Commit Graph

3 Commits

Author SHA1 Message Date
Viacheslav Ovsiienko
9da82e8d8b mbuf: introduce accurate packet Tx scheduling
There is the requirement on some networks for precise traffic timing
management. The ability to send (and, generally speaking, receive)
the packets at the very precisely specified moment of time provides
the opportunity to support the connections with Time Division
Multiplexing using the contemporary general purpose NIC without involving
an auxiliary hardware. For example, the supporting of O-RAN Fronthaul
interface is one of the promising features for potentially usage of the
precise time management for the egress packets.

The main objective of this patchset is to specify the way how applications
can provide the moment of time at what the packet transmission must be
started and to describe in preliminary the supporting this feature
from mlx5 PMD side [1].

The new dynamic timestamp field is proposed, it provides some timing
information, the units and time references (initial phase) are not
explicitly defined but are maintained always the same for a given port.
Some devices allow to query rte_eth_read_clock() that will return
the current device timestamp. The dynamic timestamp flag tells whether
the field contains actual timestamp value. For the packets being sent
this value can be used by PMD to schedule packet sending.

The device clock is opaque entity, the units and frequency are
vendor specific and might depend on hardware capabilities and
configurations. If might (or not) be synchronized with real time
via PTP, might (or not) be synchronous with CPU clock (for example
if NIC and CPU share the same clock source there might be no
any drift between the NIC and CPU clocks), etc.

After PKT_RX_TIMESTAMP flag and fixed timestamp field supposed
deprecation and obsoleting, these dynamic flag and field might be
used to manage the timestamps on receiving datapath as well. Having
the dedicated flags for Rx/Tx timestamps allows applications not
to perform explicit flags reset on forwarding and not to promote
received timestamps to the transmitting datapath by default.
The static PKT_RX_TIMESTAMP is considered as candidate to become
the dynamic flag and this move should be discussed.

When PMD sees the "rte_dynfield_timestamp" set on the packet being sent
it tries to synchronize the time of packet appearing on the wire with
the specified packet timestamp. If the specified one is in the past it
should be ignored, if one is in the distant future it should be capped
with some reasonable value (in range of seconds). These specific cases
("too late" and "distant future") can be optionally reported via
device xstats to assist applications to detect the time-related
problems.

There is no any packet reordering according timestamps is supposed,
neither within packet burst, nor between packets, it is an entirely
application responsibility to generate packets and its timestamps
in desired order. The timestamps can be put only in the first packet
in the burst providing the entire burst scheduling.

PMD reports the ability to synchronize packet sending on timestamp
with new offload flag:

This is palliative and might be replaced with new eth_dev API
about reporting/managing the supported dynamic flags and its related
features. This API would break ABI compatibility and can't be introduced
at the moment, so is postponed to 20.11.

***

TASK SET.
[a] According to the commit message, what should happen when the specified packet timestamp is in the past?
[b] In the listing, reproduce the lines from the one containing "Image resolution: width=2520 pixels, height=1484 pixels. What" up to and including the one containing "Image resolution: width=2520 pixels, height=1484 pixels. I".
The commit message and the listing that follows it have no connection to each other.

TASK INPUT.

***

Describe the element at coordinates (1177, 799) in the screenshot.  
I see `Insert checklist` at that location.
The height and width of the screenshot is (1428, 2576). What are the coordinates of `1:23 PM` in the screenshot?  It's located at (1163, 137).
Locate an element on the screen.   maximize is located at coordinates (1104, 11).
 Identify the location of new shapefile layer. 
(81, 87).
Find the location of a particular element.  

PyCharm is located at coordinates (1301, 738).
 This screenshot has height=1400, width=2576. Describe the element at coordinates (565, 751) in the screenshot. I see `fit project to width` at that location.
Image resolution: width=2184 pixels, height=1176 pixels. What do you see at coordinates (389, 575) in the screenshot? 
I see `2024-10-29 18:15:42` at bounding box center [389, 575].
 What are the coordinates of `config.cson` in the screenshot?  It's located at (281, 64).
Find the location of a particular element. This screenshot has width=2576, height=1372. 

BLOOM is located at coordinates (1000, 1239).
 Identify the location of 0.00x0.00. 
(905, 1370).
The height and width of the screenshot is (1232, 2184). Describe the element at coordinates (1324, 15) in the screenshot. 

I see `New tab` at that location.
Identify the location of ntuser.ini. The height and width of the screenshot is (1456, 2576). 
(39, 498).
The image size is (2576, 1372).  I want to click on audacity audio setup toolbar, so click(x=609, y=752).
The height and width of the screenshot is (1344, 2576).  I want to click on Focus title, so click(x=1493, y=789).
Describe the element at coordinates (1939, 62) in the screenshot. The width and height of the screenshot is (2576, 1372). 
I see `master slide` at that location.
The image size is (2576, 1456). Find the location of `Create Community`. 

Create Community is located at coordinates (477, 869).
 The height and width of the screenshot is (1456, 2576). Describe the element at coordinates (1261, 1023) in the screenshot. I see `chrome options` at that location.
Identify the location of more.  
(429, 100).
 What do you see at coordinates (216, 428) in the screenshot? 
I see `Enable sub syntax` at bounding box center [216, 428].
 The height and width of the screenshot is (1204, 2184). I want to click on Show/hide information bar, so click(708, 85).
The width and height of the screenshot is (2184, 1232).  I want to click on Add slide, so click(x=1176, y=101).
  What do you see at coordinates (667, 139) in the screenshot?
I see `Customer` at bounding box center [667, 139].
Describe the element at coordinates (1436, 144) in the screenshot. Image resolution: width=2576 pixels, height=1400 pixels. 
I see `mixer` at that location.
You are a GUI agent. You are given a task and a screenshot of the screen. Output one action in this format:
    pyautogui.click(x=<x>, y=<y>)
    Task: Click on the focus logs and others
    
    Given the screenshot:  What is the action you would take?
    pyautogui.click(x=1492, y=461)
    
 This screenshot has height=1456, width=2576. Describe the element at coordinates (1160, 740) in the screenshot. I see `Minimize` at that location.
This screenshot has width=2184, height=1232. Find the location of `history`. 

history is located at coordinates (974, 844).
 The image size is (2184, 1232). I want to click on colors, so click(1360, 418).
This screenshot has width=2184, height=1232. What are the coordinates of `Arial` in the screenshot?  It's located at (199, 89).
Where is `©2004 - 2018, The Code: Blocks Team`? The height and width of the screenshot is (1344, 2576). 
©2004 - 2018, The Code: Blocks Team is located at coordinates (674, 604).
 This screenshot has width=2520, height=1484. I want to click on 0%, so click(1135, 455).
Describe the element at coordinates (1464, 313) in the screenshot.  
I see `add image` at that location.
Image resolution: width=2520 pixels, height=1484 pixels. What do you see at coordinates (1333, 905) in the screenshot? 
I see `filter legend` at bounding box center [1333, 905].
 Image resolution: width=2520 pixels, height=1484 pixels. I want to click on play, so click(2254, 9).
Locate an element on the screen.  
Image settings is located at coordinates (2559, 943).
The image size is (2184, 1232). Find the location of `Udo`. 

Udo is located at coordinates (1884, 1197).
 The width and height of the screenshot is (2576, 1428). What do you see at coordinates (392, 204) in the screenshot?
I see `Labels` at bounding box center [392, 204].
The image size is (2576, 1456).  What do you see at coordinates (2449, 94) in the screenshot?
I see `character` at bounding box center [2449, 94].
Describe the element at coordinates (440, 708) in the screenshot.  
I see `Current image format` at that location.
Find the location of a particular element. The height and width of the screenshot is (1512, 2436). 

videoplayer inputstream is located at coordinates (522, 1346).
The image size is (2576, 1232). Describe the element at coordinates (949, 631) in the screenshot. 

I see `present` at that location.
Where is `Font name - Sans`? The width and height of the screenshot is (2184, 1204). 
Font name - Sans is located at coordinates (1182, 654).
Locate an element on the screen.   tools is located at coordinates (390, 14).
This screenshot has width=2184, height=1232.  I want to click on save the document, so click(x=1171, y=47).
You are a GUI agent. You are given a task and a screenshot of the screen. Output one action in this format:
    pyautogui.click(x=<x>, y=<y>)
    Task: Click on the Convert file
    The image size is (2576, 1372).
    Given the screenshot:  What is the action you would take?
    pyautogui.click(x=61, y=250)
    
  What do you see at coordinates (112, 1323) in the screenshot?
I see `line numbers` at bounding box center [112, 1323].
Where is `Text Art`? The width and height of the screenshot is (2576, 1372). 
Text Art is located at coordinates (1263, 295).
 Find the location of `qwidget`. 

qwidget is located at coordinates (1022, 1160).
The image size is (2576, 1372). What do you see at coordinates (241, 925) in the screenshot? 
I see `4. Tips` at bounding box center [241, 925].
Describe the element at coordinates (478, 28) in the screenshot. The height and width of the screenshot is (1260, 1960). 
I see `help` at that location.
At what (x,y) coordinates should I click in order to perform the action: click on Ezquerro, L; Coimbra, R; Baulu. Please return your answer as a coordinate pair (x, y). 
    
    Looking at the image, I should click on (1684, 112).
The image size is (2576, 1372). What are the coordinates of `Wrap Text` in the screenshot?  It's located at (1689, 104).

***

CORRECT ANSWERS.
[a] It should be ignored.

[b]
Image resolution: width=2520 pixels, height=1484 pixels. What do you see at coordinates (1333, 905) in the screenshot? 
I see `filter legend` at bounding box center [1333, 905].
 Image resolution: width=2520 pixels, height=1484 pixels. I want to click on play, so click(2254, 9).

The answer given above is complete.